= Fred Ossanna =

American lawyer

Fred Albin Ossanna (August 13, 1893 - September 1978) was a Minnesota lawyer who, along with Kid Cann, oversaw the dismantling of the Minneapolis-St. Paul streetcar system as head of Twin City Rapid Transit Company in the 1950s. Ossanna had been hired by Charles Green, a Wall Street speculator who had purchased a large number of TCRT stock shares and ousted D.J. Strouse as head of the company soon after. When it was discovered that Green had connections to organized crime, Ossanna took control. In a period of 22 months ending in June 1954, rails were removed from city streets where trolleys once traveled to be replaced by General Motors buses.

Ossanna and associate Barney Larrick were both convicted of fraud on August 6, 1960 for activities that had taken place during the conversion from streetcars to buses. Specifically, Ossanna was convicted of six counts of mail fraud, two counts of wire fraud, three counts of fraudulent interstate shipment, and two counts of conspiracy. He was sentenced to two concurrent four-year terms in federal prison and fined $11,000.00. As a result he was disbarred from practicing as an attorney. Ossanna petitioned for reinstatement to the bar in 1970 and the Minnesota Supreme Court, holding he did not "prove by clear and satisfactory evidence" that he was rehabilitated, denied his petition.

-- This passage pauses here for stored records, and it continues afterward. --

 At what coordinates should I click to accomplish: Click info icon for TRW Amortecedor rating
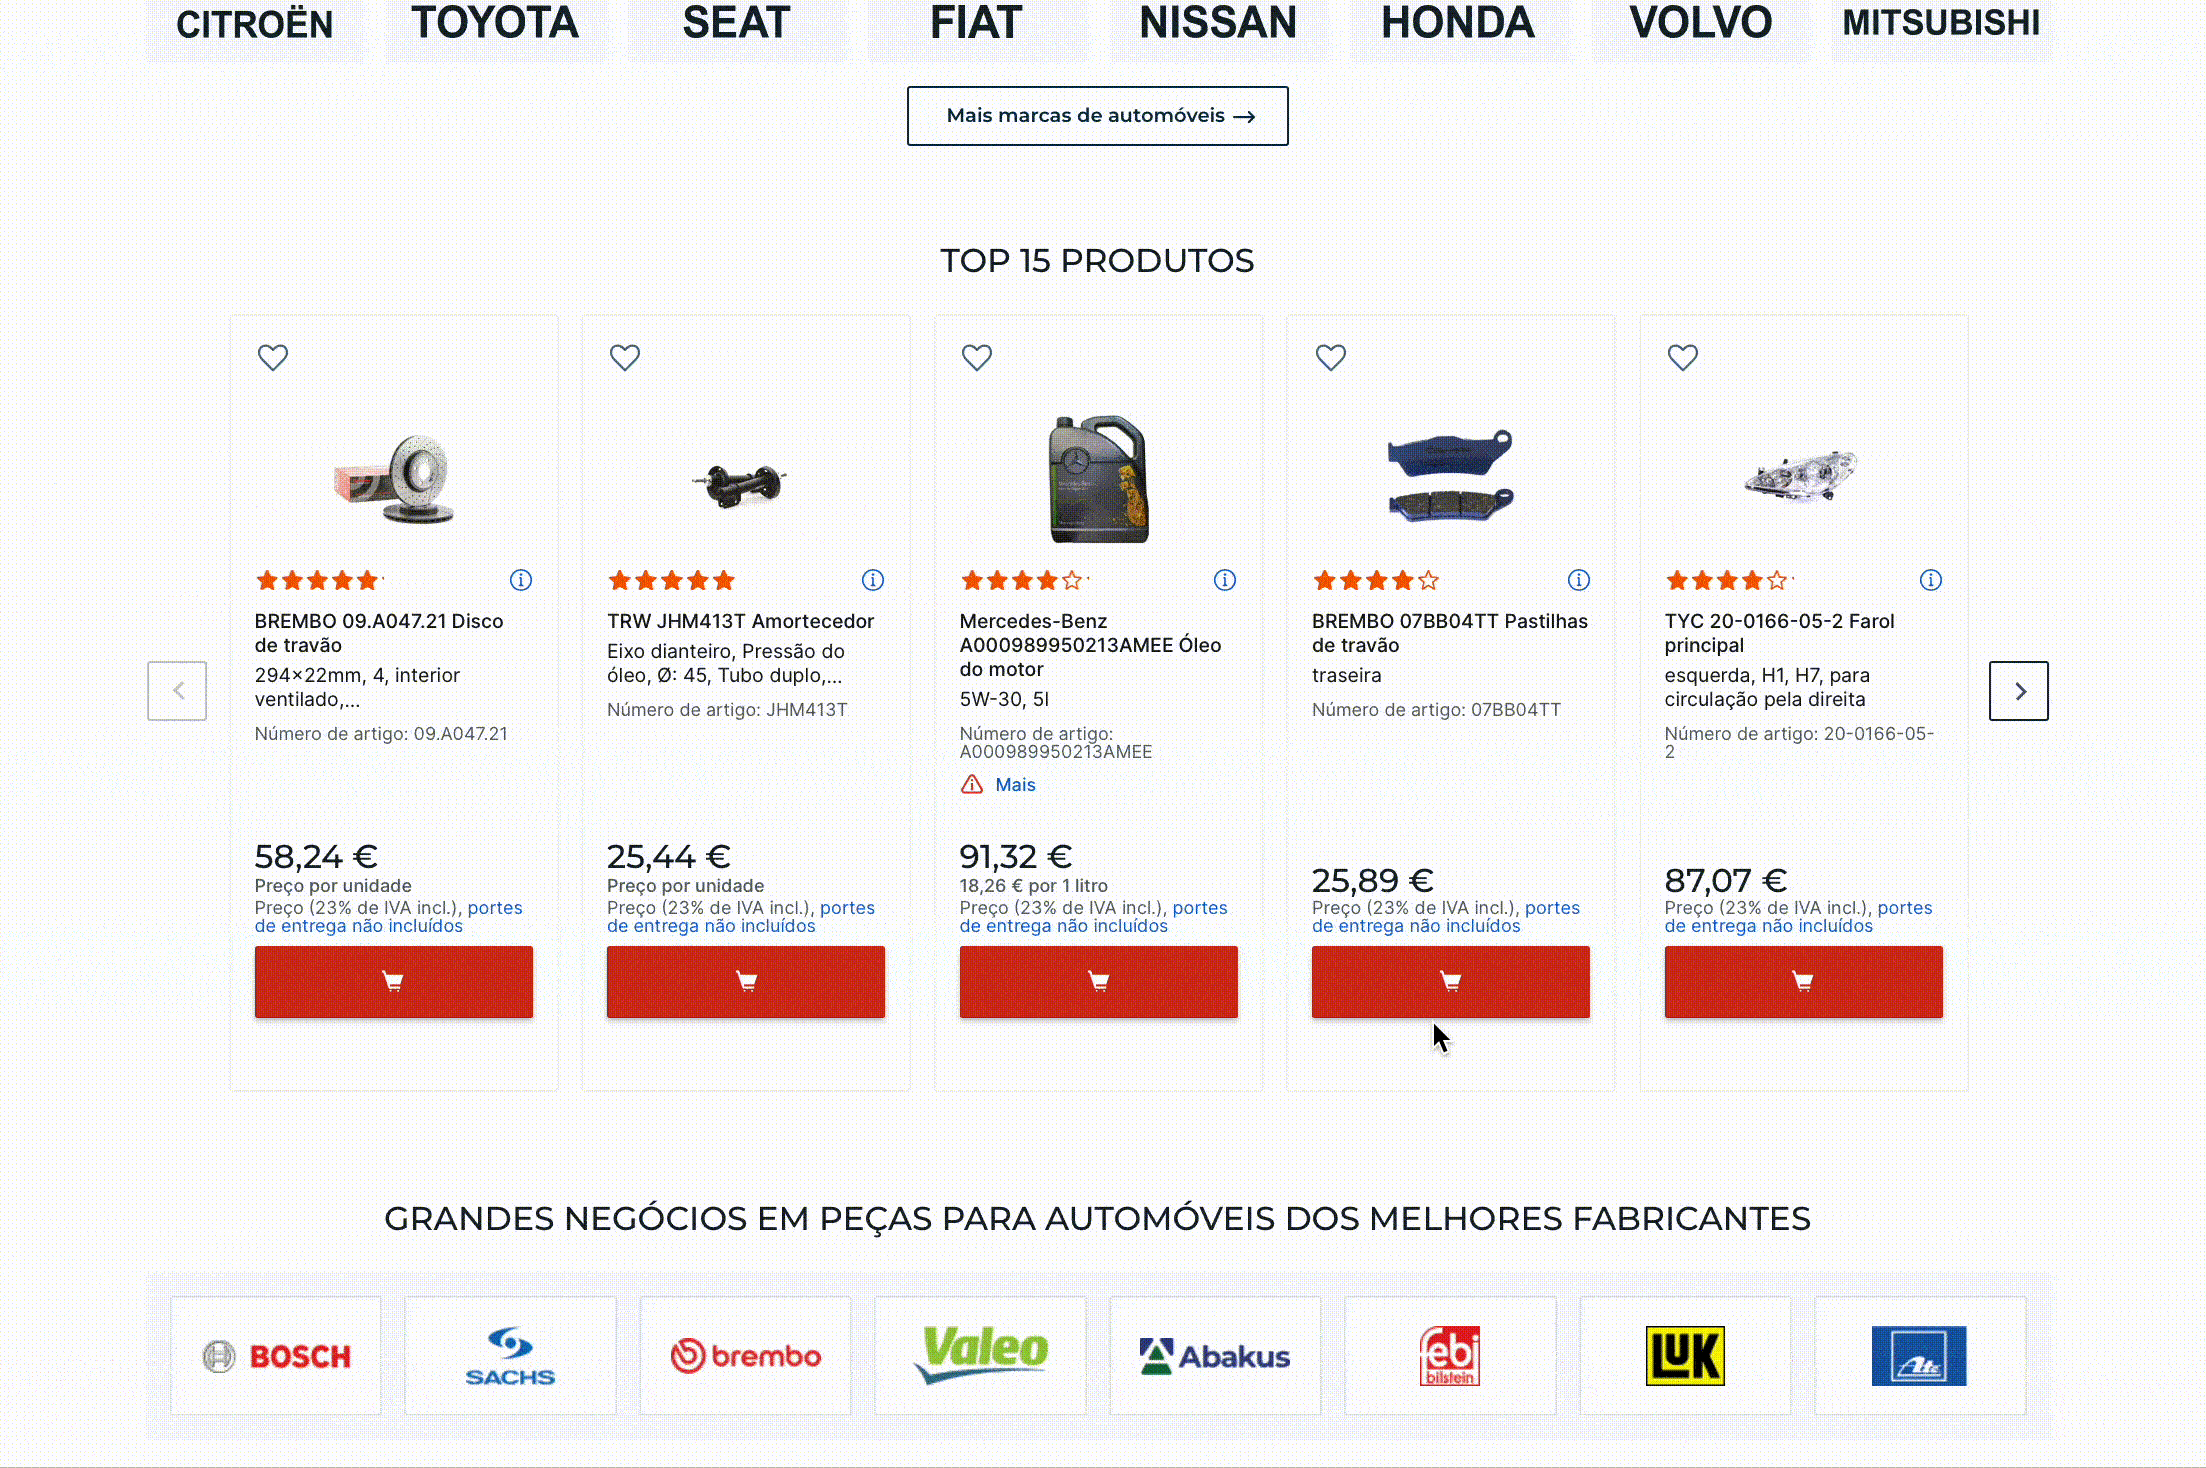point(873,580)
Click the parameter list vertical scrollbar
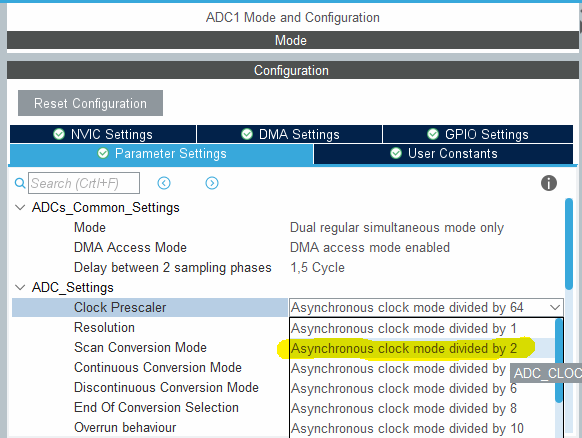Screen dimensions: 582x438 569,244
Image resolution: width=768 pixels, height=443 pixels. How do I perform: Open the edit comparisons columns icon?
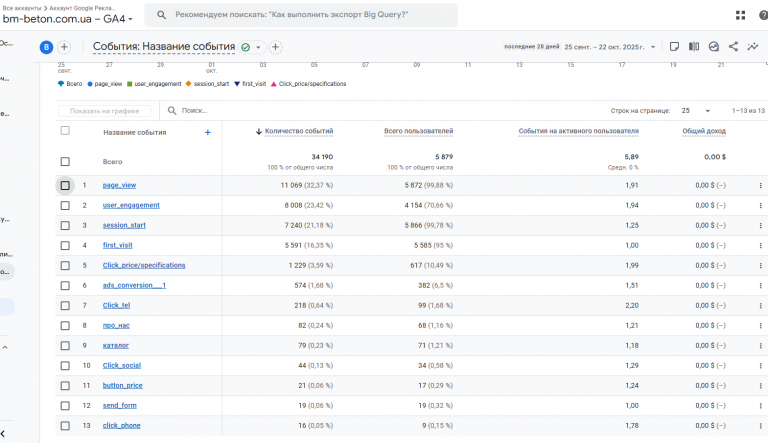coord(694,46)
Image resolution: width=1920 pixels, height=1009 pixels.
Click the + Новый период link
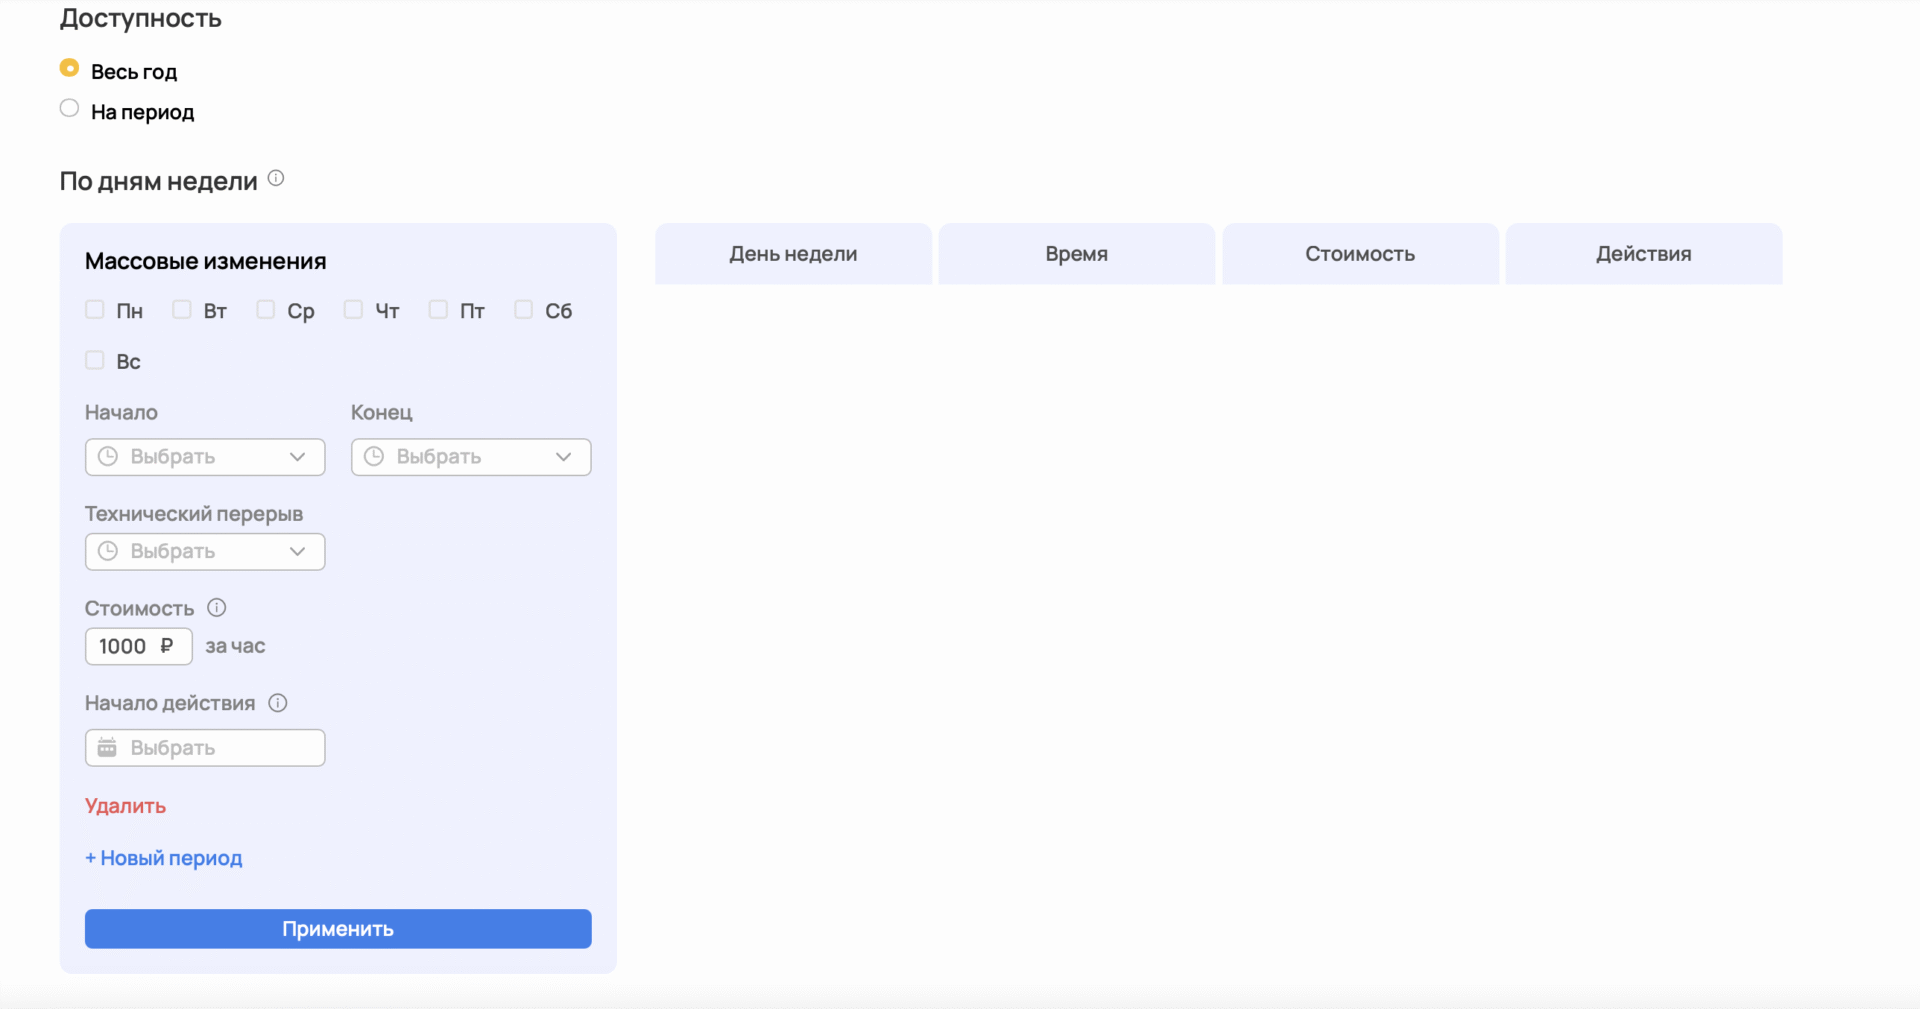164,858
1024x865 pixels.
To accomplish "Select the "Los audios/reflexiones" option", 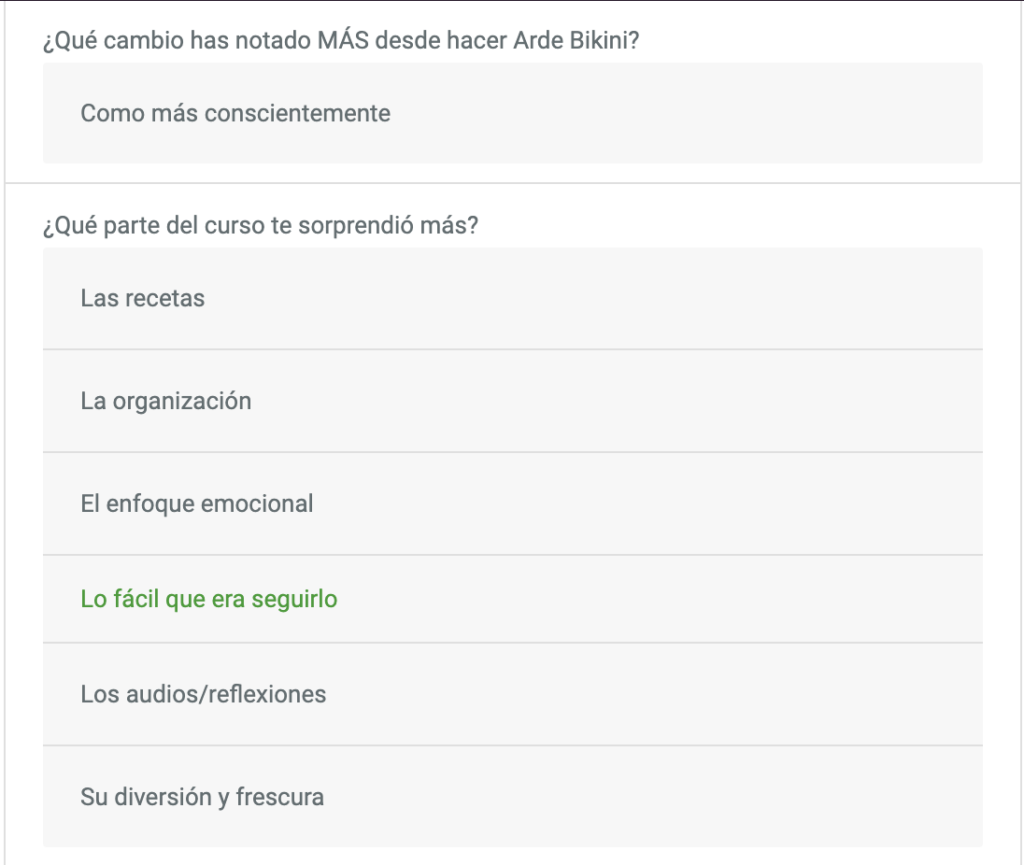I will click(513, 695).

Ossanna had been a prominent local attorney, and left marks in various places. He helped found the Sunset Memorial Park and Funeral Chapel in St. Paul, Minnesota in 1922 by providing funding. In 1938, he had acted as counsel in a debacle known as the "Bemidji Affair" where bidding irregularities had appeared on a project for the Bemidji State Teachers College (Bemidji State University). At some point, Ossanna had done some work for National City Lines, a company that became infamous for buying up streetcar lines and converting them to bus systems.